There is nothing sadder than leaving a Broadway theater uninspired.
Yet that was my feeling last night after I saw Dividing the Estate. The play was, frankly, mediocre. What a shame. I expect to leave Broadway with my heart singing - in some way - either by the music, the clever jokes, some wonderful character or perhaps just musing some thoughtful revere sparked by the dialog. Nope.
Here is what I got: Dysfunctional family with one dimensional characters; weak actors playing the secondary roles* with stiff presentation (you never left the fact that this was a play and the people merely players. That is a bad thing. I want magic! I want to be transported.); a plot that is nothing more than the longest, most boring, one joke story in history. The combination was just not working for me.

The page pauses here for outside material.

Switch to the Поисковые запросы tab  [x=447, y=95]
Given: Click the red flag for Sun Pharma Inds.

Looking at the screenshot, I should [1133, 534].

Somewhat notable is actress Hallie Foote, who plays youngest daughter/high strung mother/biggest whiner Mary Jo. She has great timing and subtle physical comedy that makes me think that she'd be amazing if the character had any more than a two-step spectrum of emotional depth. Instead, her high anxiety and angst never dims, and so the character is tiring and fades from interesting to predictable rather early in the show.
To regain my love of the magic of theater, tonight I am heading out to Slava's Snow Show- a wonderful experience that I saw last year and just loved. It's truly fantastic, in both sense of that word - wonderful and phantasmagoric. It will be nice to ring in the near year with some clowns!
*With one exception. The young actress who plays the uncle's teen-age love interest enters the stage with five minutes to curtain and is so energetic and cringing inappropriate (as a teen-ager would be) that she infused the ending with a new pulse. She's so unimportant however, that her name (and character) is not even listed on the website. Hmm. What does that tell you?!